Silent Mutilation: Why Delegating File Edits to LLMs is a Systems Failure
Silent Mutilation: Why Delegating File Edits to LLMs is a Systems Failure
I messed up badly last month. I thought I was being incredibly clever. I had inherited a massive monorepo littered with legacy any types, and instead of spending my weekend manually typing them out, I built an autonomous agent loop. The instructions were simple: read the TypeScript file and infer the types from usage before writing the file back to disk.
After kicking off the script and going to sleep, I woke up to 400 beautifully typed files. Then I ran the tests. They failed. The types were correct. However, the agent had silently stripped out dozens of subtle domain-specific comments. It flattened three highly optimized custom sorting algorithms into generic Array.prototype.sort() calls, while also erasing a bizarre but necessary workaround for a five-year-old Safari bug.
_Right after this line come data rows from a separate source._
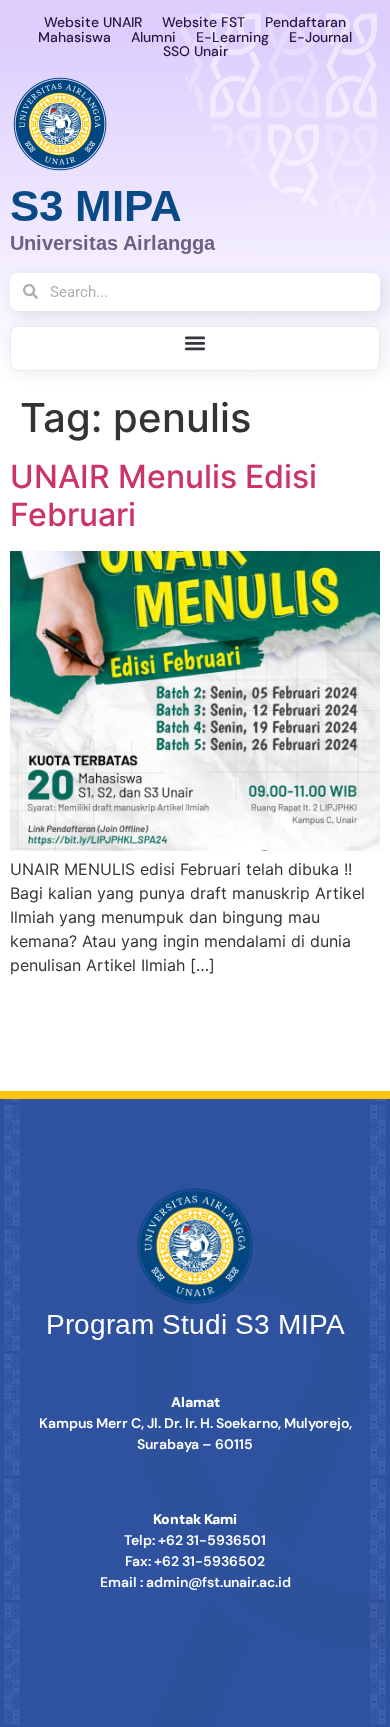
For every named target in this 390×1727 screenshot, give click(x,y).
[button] (195, 343)
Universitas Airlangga (112, 243)
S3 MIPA (96, 205)
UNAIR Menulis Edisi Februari (163, 495)
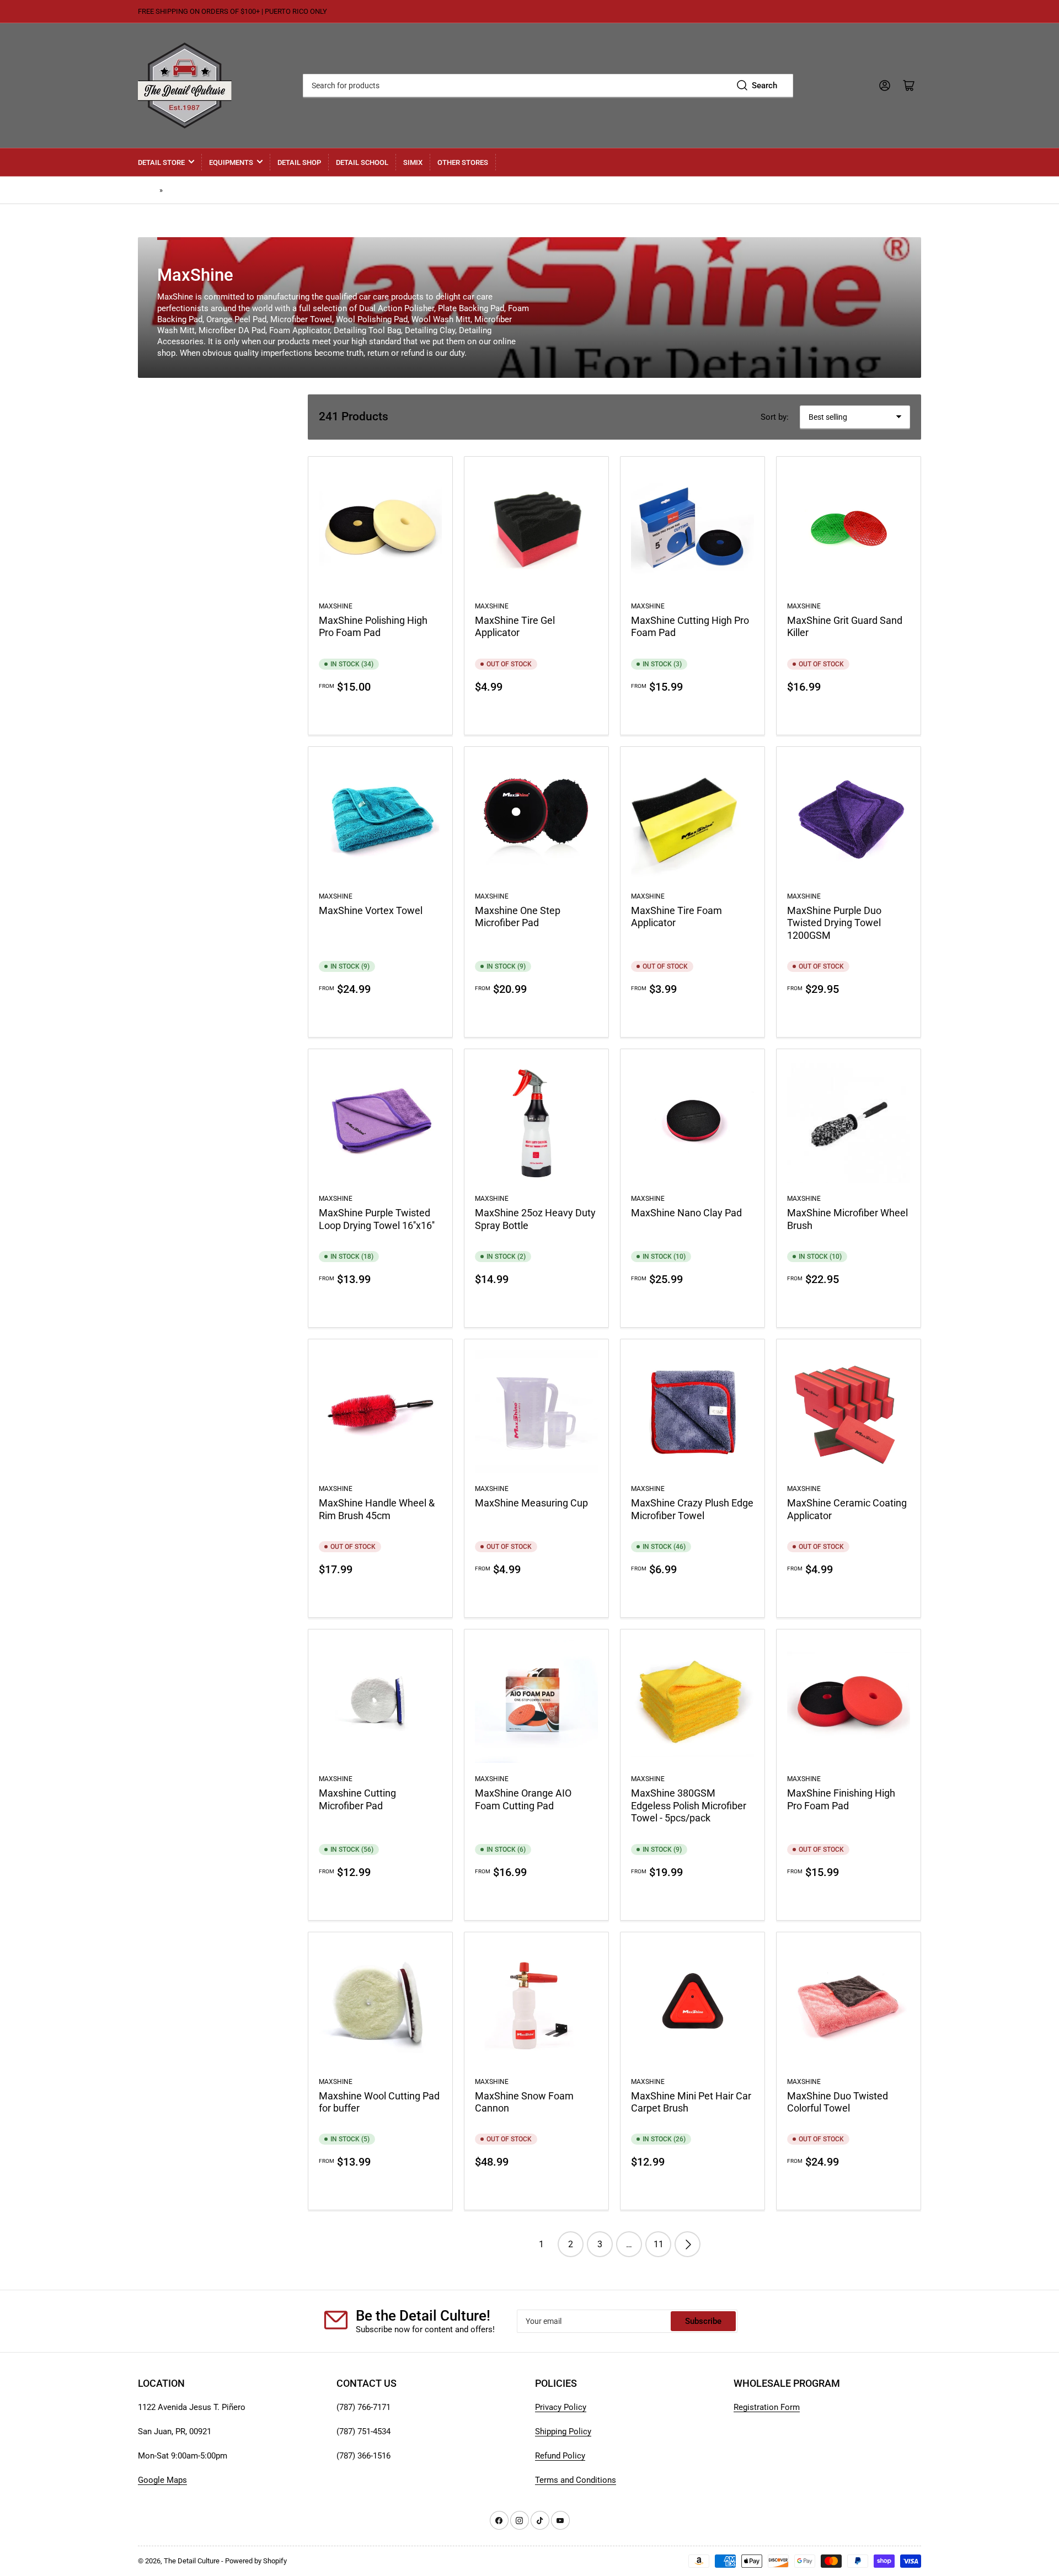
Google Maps (162, 2480)
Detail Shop (299, 162)
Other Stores (462, 162)
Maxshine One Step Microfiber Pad (517, 916)
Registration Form (767, 2407)
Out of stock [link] (536, 713)
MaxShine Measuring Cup (531, 1503)
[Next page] (687, 2244)
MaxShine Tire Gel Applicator (515, 626)
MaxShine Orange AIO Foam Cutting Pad (523, 1799)
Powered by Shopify (256, 2561)
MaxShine (180, 190)
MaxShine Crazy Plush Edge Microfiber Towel (692, 1509)
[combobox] (548, 85)
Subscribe (703, 2321)
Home (147, 190)
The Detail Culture (192, 2561)
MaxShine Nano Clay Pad (686, 1212)
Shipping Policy (563, 2431)
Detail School (362, 162)
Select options (380, 713)
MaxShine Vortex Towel (370, 910)
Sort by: (775, 417)
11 (659, 2244)
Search (764, 85)
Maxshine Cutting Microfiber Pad (357, 1799)
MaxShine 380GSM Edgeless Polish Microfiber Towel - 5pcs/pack (688, 1805)
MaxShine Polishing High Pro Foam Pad (373, 626)
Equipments (231, 162)
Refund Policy (560, 2456)
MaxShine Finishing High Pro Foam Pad (841, 1799)
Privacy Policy (560, 2407)
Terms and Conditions (575, 2480)
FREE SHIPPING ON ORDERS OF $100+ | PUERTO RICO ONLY (232, 11)
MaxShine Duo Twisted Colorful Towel (837, 2102)
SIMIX (412, 162)
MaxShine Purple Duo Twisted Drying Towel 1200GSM (834, 923)
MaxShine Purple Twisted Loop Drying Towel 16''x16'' (377, 1219)
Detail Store (161, 162)
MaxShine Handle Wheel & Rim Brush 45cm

I had delegated my codebase to a statistical engine, and it rewarded me by reverting my hard-won domain knowledge back to the lowest common denominator of its training data. I created a monster because I misunderstood the tool I was holding.
The Anatomy of Semantic Ablation
We have a fundamental misunderstanding of what large language models actually are. When you hand an LLM a 2,000-line file and say, "add a boolean flag to the configuration object," you are not interacting with a hard drive. You are playing a high-stakes game of telephone.
Every time an entire document passes through the attention heads of a generative model, it undergoes a process I have come to call "semantic ablation." You might recognize it mathematically as regression to the mean. The model analyzes your highly specific, slightly eccentric code and calculates the most statistically probable sequence of tokens to output. That Safari workaround? Statistically unlikely. That verbose but necessary comment explaining why you avoided a standard regex? An anomaly. So, the model quietly smooths them out. It rounds off the edges.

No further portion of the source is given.